Erwirbt ein Kind durch Legitimation die Staatsbürgerschaft, so ist die (erstmalige) Ausstellung des Staatsbürgerschaftsnachweises gebührenbefreit. Nicht befreit ist hingegen die Ausstellung eines Staatsbürgerschaftsnachweises nach einer Verleihung der Staatsbürgerschaft, weil diese nicht unmittelbar durch die Geburt (sondern durch den behördlichen Akt der Verleihung der Staatsbürgerschaft) veranlasst ist.

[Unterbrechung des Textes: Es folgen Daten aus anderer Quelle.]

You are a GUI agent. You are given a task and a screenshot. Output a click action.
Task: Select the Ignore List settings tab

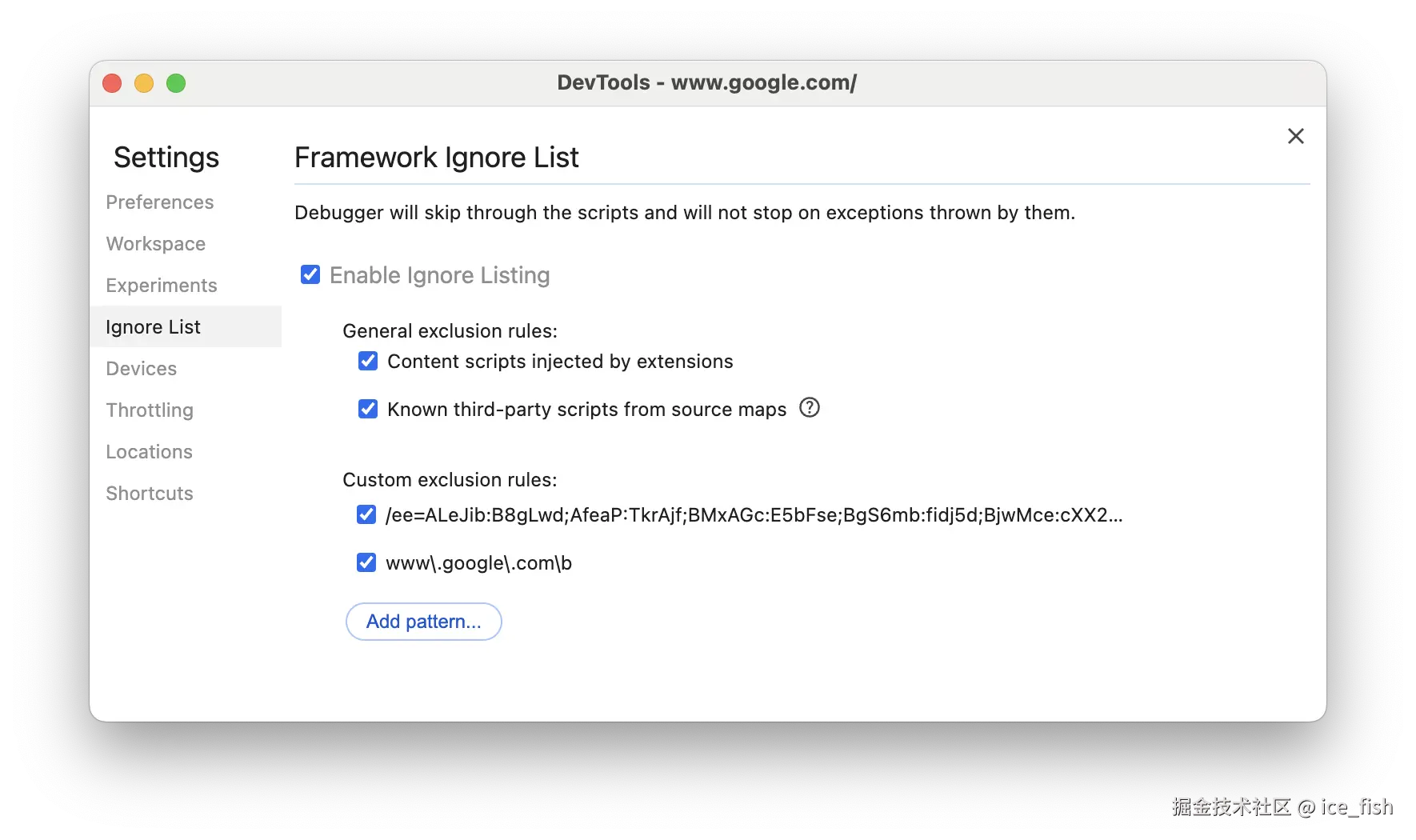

Die Gebührenbefreiung gilt auch für Aufenthaltstitel (Erstanträge bzw. Verlängerungen und Dokumentationen), sofern diese innerhalb von zwei Jahren ab der in Österreich erfolgten Geburt des Kindes ausgestellt bzw. erteilt werden. Bei Geburt des Kindes im Ausland und nachfolgender Zuwanderung (Familiennachzug) ist die Gebühr für die genannten Dokumente in jedem Fall zu entrichten.

Die Apostille (diplomatische Beglaubigung), die innerhalb von zwei Jahren ab Geburt des Kindes auf gemäß § 35 Abs. 6 GebG gebührenfreien Urkunden zur Verwendung im Ausland angebracht wird, ist ebenfalls gebührenfrei.

c) Ausländische Dokumente

Ausländische Dokumente, die aus Anlass der Geburt eines Kindes bei einer inländischen Behörde vorgelegt werden (amtlicher Gebrauch gemäß § 8 GebG), sind nach § 35 Abs. 6 GebG ebenfalls von den Gebühren befreit. Solche sind zB ausländische Personenstandsurkunden, Reisepässe. Auf diesen Dokumenten ist kein Vermerk über die Gebührenfreiheit (siehe Rz 927) anzubringen.

Rz 929
Von den Gebühren gemäß § 33 TP 5 und 9 GebG sind Rechtsgeschäfte befreit, die die Grundlage für die Erzielung von Einkünften in Zusammenhang mit dem einem Infrastrukturbetreiber eingeräumten Recht, Grund und Boden zur Errichtung und zum Betrieb von ober- oder unterirdischen Leitungen im öffentlichen Interesse zu nutzen, darstellen (§ 107 des Einkommensteuergesetzes 1988 bzw. § 24 Abs. 7 des Körperschaftsteuergesetzes 1988), sind.

Diese Befreiung tritt mit 1. Jänner 2019 in Kraft und ist auf alle nach dem 31. Dezember 2018 verwirklichten Sachverhalte anzuwenden.